◆ **Collected data entries**:

- - - - -

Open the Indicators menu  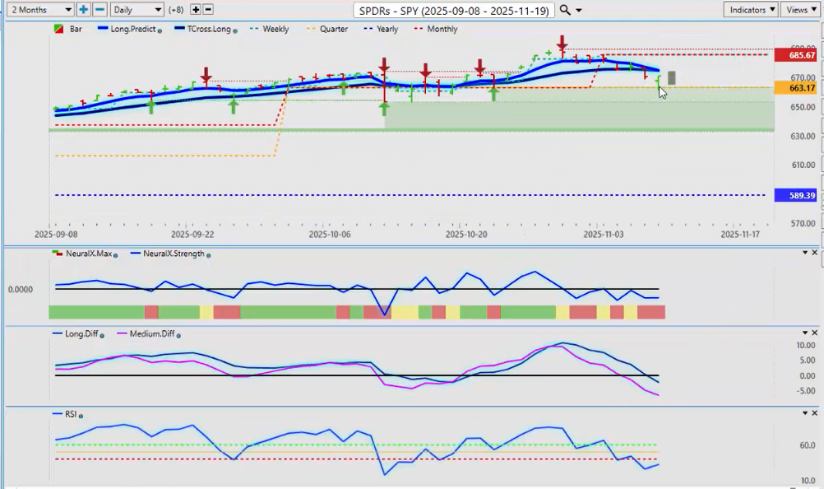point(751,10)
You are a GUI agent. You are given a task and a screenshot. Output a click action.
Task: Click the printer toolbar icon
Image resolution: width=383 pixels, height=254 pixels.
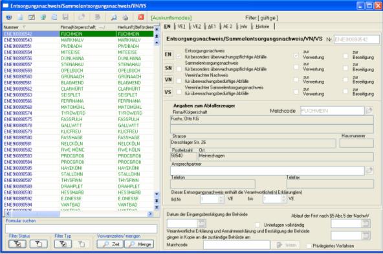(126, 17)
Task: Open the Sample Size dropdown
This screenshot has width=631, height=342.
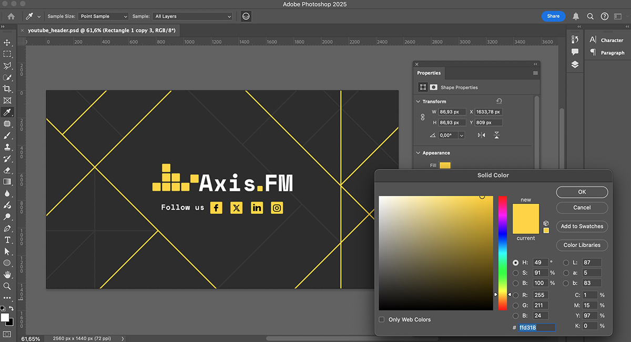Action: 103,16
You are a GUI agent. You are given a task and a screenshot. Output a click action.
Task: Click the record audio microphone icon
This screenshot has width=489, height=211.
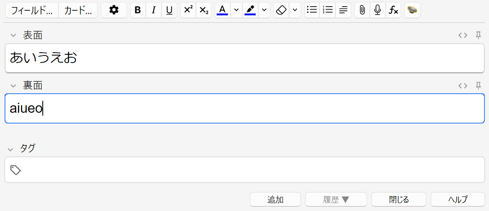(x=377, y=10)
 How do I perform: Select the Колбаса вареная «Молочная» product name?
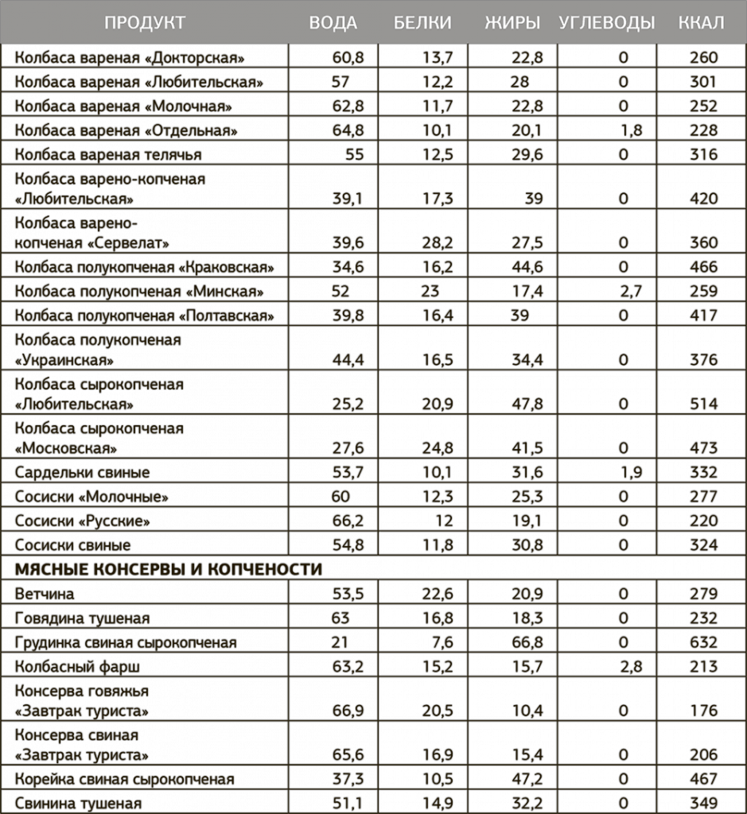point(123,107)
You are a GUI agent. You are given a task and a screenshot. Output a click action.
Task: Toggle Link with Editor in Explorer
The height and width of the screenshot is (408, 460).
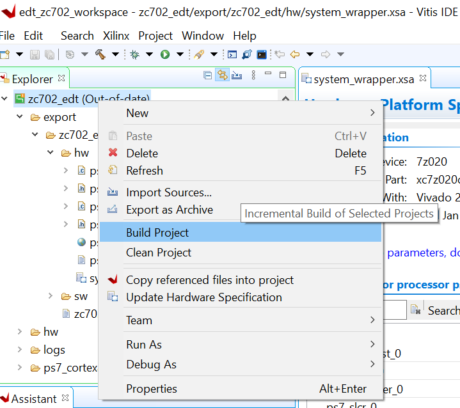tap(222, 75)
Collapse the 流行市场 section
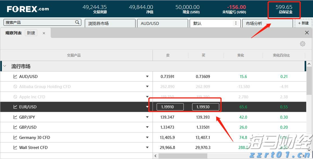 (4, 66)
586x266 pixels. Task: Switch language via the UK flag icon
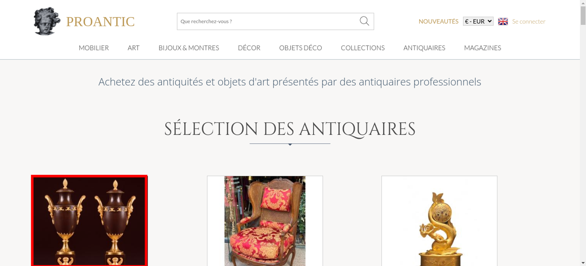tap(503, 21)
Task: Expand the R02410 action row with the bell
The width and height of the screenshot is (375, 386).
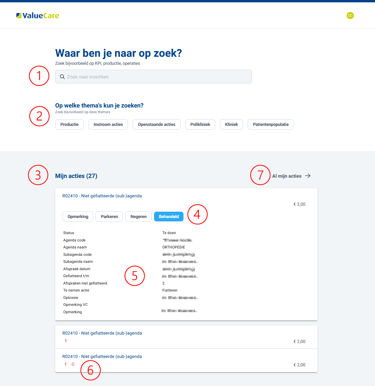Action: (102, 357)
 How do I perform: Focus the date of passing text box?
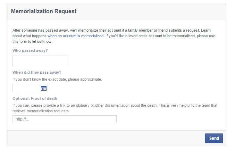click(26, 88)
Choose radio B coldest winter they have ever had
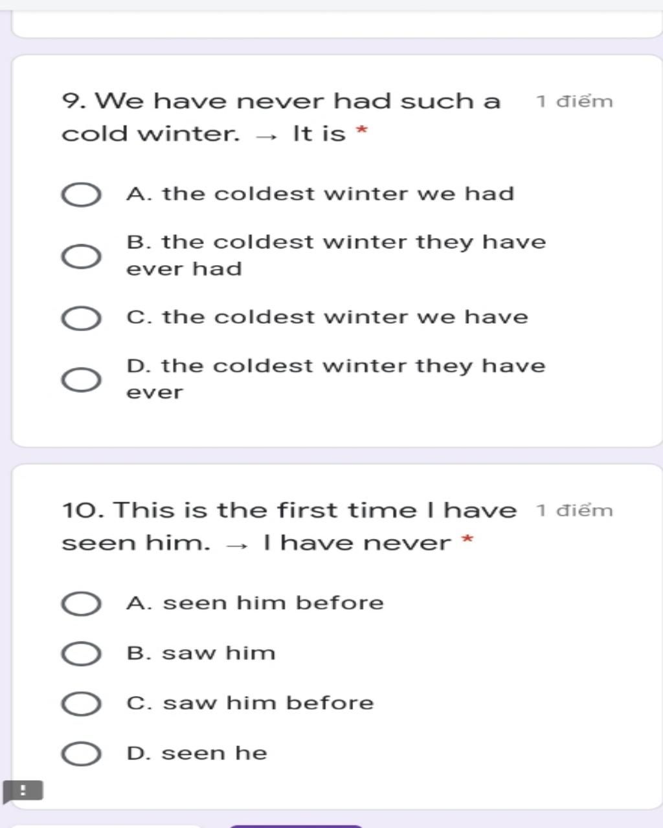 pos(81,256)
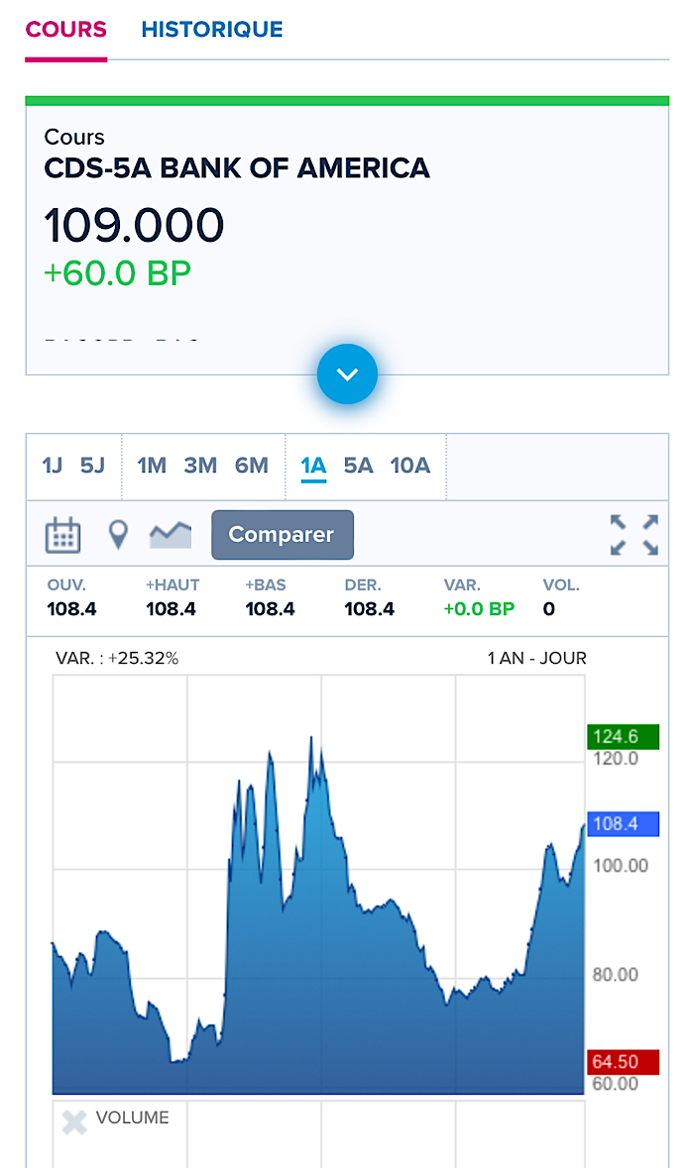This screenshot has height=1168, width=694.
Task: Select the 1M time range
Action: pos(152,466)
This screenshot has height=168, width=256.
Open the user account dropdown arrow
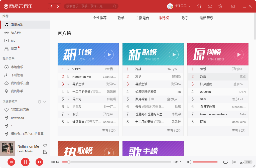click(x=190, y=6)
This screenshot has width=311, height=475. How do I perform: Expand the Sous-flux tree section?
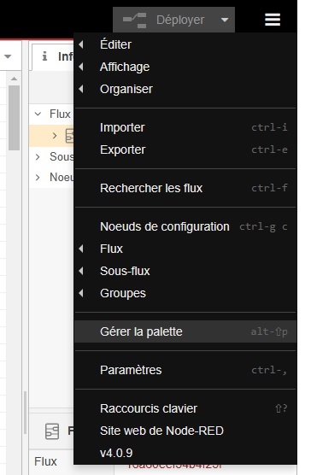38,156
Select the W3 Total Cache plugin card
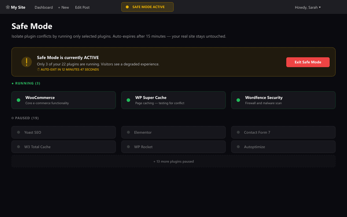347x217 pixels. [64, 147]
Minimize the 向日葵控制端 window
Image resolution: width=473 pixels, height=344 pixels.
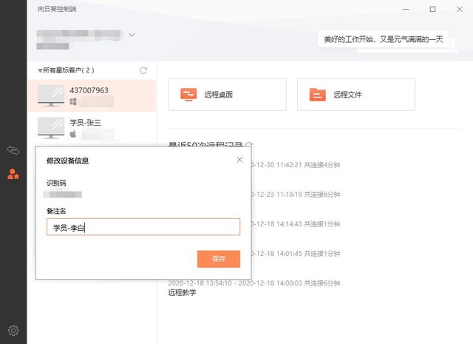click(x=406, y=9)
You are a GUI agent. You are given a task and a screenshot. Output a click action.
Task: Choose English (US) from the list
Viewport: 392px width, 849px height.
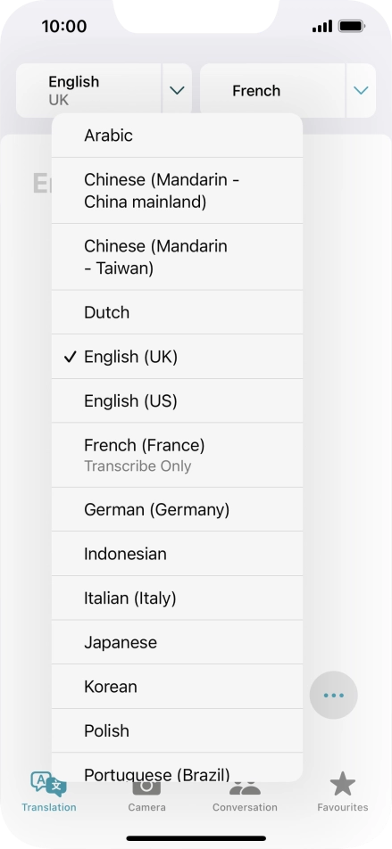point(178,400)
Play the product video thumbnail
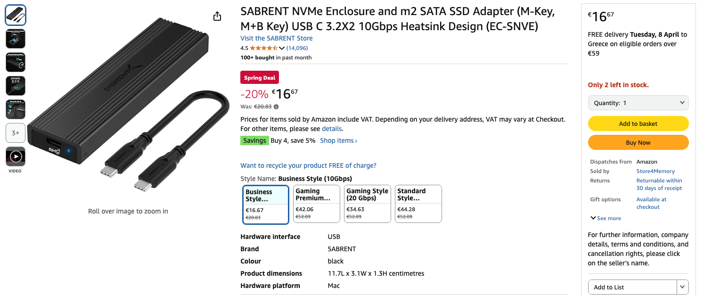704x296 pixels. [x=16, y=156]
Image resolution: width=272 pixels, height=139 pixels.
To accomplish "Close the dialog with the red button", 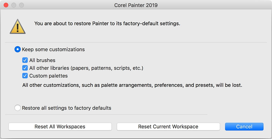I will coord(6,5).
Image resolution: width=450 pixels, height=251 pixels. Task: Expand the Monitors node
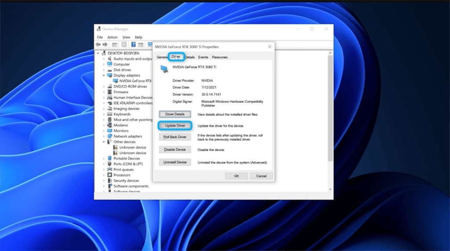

- - - - -

Give again, exactly as written above, each line from the one that has "Choose radio B" to the one that has "Minimize the 向日葵控制端 window", both included; omit the pictures.

◆ **ANSWER TO THE PROBLEM**:
Choose radio B coldest winter they have ever had
 pos(81,256)
This screenshot has height=1168, width=694.
Task: Select the 1M time range
Action: pos(152,466)
This screenshot has height=168, width=256.
Open the user account dropdown arrow
click(x=190, y=6)
This screenshot has width=311, height=475. How do I perform: Expand the Sous-flux tree section?
38,156
Select the W3 Total Cache plugin card
347x217 pixels. [64, 147]
Minimize the 向日葵控制端 window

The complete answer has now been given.